As estruturas organizacionais devem ser huma­nizadas. Afinal, estamos trabalhando para transformar pessoas ou para perpetuar instituições e programas?

(5) Mostre-me pessoas que realmente se impor­tam comigo

Em outras palavras: "Esta igreja está interessada em mim, ou na minha mão de obra e meu dinheiro?".

A comunidade cristã é por excelência ambiente de encontro: pessoas com Deus, umas com as outras e consigo mesmas, num processo cujas riquezas são insondáveis e imensuráveis.

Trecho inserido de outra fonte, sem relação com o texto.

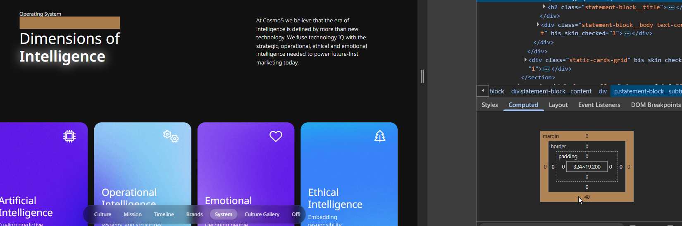This screenshot has width=682, height=226.
Task: Select the DOM Breakpoints tab
Action: click(656, 105)
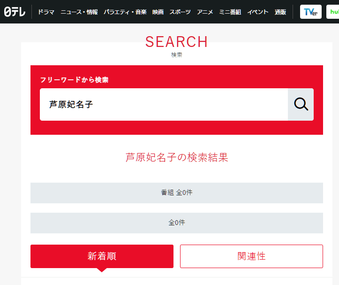The image size is (339, 285).
Task: Click the 全0件 results bar
Action: 176,223
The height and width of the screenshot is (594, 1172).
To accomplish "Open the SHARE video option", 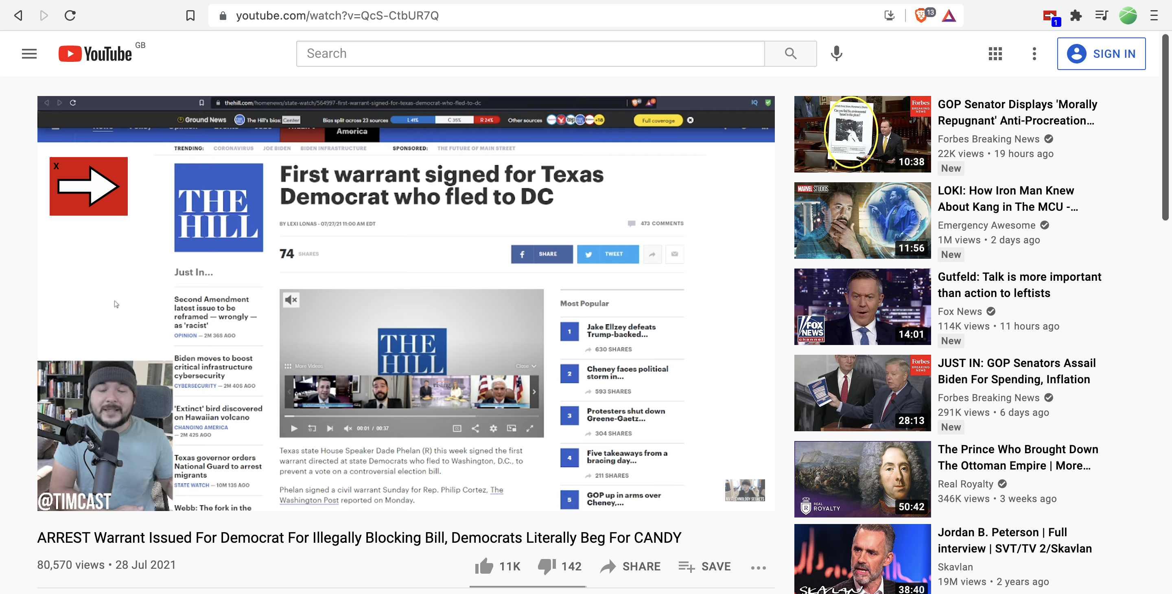I will 630,566.
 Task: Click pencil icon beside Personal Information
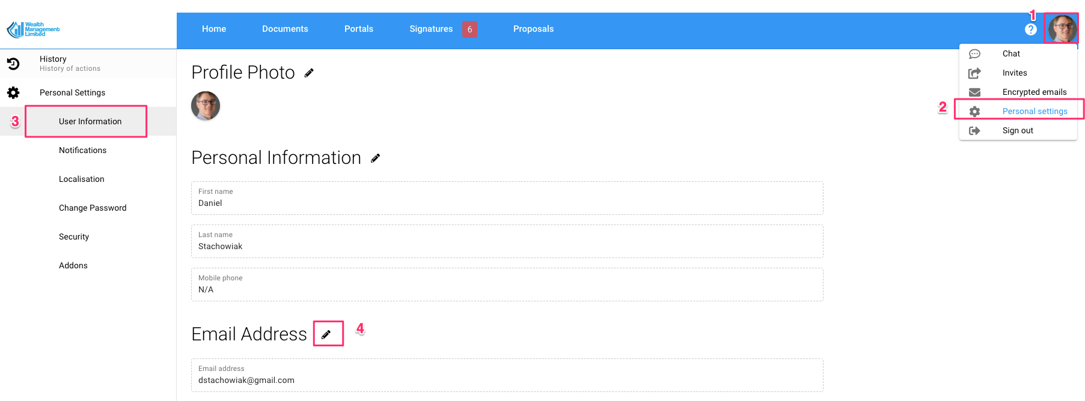click(375, 158)
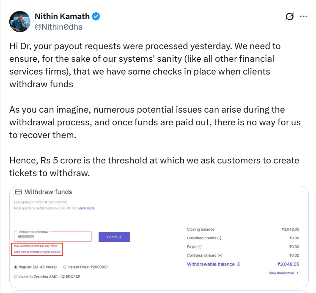Open the @Nithin0dha handle link
Screen dimensions: 316x293
click(58, 27)
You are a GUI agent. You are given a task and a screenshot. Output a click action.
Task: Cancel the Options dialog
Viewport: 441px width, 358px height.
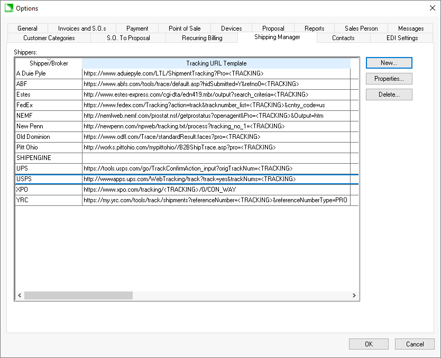[x=415, y=344]
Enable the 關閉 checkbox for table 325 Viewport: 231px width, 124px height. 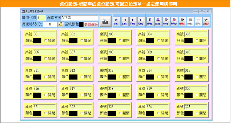coord(197,113)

O ativismo religioso, a multiplicação de líderes tipo "show man" e atividades "xerocadas" dos mega-eventos hollywoodianos são e serão sempre insuficientes para preencher os anseios mais profundos da pessoa humana, principalmente num contexto social e cultural cheio de competitivi­dade, que leva ao extremo a sugestão de "cada um por si e o diabo que leve o último".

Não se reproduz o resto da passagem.